MATERIAL SUPPLIED »
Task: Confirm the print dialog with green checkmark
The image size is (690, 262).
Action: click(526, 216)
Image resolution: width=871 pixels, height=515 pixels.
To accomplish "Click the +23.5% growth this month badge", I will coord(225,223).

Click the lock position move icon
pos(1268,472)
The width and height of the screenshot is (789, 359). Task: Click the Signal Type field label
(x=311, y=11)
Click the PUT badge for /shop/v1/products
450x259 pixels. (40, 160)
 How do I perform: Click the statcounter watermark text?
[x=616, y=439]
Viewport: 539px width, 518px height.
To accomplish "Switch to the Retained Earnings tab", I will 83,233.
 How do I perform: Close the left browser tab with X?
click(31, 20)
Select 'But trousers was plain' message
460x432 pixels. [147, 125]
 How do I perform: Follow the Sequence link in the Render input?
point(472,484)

WHAT THE EXERCISE ASKS »
Count the lines in the items above that contain the word "will", matching case exactly. Give only the number.

REPLY TO THE EXERCISE »
2